» **ACTIVITY**
All entries shown below should be duplicated character for character.

» **ENTRIES PROVIDED**
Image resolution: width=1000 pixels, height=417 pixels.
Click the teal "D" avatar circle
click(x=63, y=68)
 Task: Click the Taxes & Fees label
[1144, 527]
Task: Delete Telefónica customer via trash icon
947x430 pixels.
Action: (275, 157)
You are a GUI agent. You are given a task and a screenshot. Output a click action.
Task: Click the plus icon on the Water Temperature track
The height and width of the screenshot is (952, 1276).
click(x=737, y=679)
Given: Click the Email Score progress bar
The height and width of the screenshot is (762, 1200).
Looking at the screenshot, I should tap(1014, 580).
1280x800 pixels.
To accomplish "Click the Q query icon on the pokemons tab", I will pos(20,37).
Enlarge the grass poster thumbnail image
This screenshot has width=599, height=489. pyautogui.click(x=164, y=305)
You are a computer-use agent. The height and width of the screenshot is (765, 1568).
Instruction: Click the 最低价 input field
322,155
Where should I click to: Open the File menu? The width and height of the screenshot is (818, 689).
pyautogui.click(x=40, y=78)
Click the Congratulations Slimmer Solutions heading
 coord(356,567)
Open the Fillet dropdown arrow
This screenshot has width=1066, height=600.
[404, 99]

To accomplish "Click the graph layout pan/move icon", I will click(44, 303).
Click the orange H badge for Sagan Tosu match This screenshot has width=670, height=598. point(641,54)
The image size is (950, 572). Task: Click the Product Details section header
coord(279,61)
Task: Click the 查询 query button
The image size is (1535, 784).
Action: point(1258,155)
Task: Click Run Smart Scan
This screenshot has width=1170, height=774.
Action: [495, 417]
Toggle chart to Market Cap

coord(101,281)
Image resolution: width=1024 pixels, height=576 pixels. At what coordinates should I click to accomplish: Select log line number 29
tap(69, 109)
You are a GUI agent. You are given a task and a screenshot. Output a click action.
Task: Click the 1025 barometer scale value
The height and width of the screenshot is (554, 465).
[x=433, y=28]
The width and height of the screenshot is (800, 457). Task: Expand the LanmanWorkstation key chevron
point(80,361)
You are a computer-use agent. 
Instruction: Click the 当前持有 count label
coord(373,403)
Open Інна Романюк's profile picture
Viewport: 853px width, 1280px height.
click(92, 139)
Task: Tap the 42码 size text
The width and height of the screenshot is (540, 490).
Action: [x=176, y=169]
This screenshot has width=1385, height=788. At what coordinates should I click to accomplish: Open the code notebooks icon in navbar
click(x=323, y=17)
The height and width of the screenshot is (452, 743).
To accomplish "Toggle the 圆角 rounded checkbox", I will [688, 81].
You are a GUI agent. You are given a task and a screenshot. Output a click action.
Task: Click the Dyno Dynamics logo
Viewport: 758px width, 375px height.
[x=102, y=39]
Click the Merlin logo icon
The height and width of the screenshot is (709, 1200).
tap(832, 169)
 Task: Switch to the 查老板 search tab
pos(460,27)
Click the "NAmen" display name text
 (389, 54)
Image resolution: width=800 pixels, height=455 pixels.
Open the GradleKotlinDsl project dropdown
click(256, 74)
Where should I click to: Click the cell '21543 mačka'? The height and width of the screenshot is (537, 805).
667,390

» **TASK RESPONSE**
Image resolution: width=1000 pixels, height=417 pixels.
Click the teal "D" avatar circle
click(x=63, y=68)
 Task: Click the Taxes & Fees label
[1144, 527]
Task: Delete Telefónica customer via trash icon
947x430 pixels.
Action: (275, 157)
You are a GUI agent. You are given a task and a screenshot. Output a click action.
Task: Click the plus icon on the Water Temperature track
The height and width of the screenshot is (952, 1276).
click(x=737, y=679)
Given: Click the Email Score progress bar
The height and width of the screenshot is (762, 1200).
Looking at the screenshot, I should tap(1014, 580).
1280x800 pixels.
To accomplish "Click the Q query icon on the pokemons tab", I will pos(20,37).
Enlarge the grass poster thumbnail image
This screenshot has width=599, height=489. pyautogui.click(x=164, y=305)
You are a computer-use agent. The height and width of the screenshot is (765, 1568).
Instruction: Click the 最低价 input field
322,155
Where should I click to: Open the File menu? The width and height of the screenshot is (818, 689).
pyautogui.click(x=40, y=78)
Click the Congratulations Slimmer Solutions heading
 coord(356,567)
Open the Fillet dropdown arrow
This screenshot has width=1066, height=600.
[404, 99]

To accomplish "Click the graph layout pan/move icon", I will click(44, 303).
Click the orange H badge for Sagan Tosu match This screenshot has width=670, height=598. point(641,54)
The image size is (950, 572). Task: Click the Product Details section header
coord(279,61)
Task: Click the 查询 query button
The image size is (1535, 784).
Action: point(1258,155)
Task: Click Run Smart Scan
This screenshot has width=1170, height=774.
Action: [495, 417]
Toggle chart to Market Cap

coord(101,281)
Image resolution: width=1024 pixels, height=576 pixels. At what coordinates should I click to accomplish: Select log line number 29
tap(69, 109)
You are a GUI agent. You are given a task and a screenshot. Output a click action.
Task: Click the 1025 barometer scale value
The height and width of the screenshot is (554, 465).
[x=433, y=28]
The width and height of the screenshot is (800, 457). Task: Expand the LanmanWorkstation key chevron
point(80,361)
You are a computer-use agent. 
Instruction: Click the 当前持有 count label
coord(373,403)
Open Інна Романюк's profile picture
Viewport: 853px width, 1280px height.
click(92, 139)
Task: Tap the 42码 size text
The width and height of the screenshot is (540, 490).
Action: [x=176, y=169]
This screenshot has width=1385, height=788. At what coordinates should I click to accomplish: Open the code notebooks icon in navbar
click(x=323, y=17)
The height and width of the screenshot is (452, 743).
To accomplish "Toggle the 圆角 rounded checkbox", I will [688, 81].
You are a GUI agent. You are given a task and a screenshot. Output a click action.
Task: Click the Dyno Dynamics logo
Viewport: 758px width, 375px height.
[x=102, y=39]
Click the Merlin logo icon
The height and width of the screenshot is (709, 1200).
tap(832, 169)
 Task: Switch to the 查老板 search tab
pos(460,27)
Click the "NAmen" display name text
 (389, 54)
Image resolution: width=800 pixels, height=455 pixels.
Open the GradleKotlinDsl project dropdown
click(256, 74)
Where should I click to: Click the cell '21543 mačka'? The height and width of the screenshot is (537, 805).
667,390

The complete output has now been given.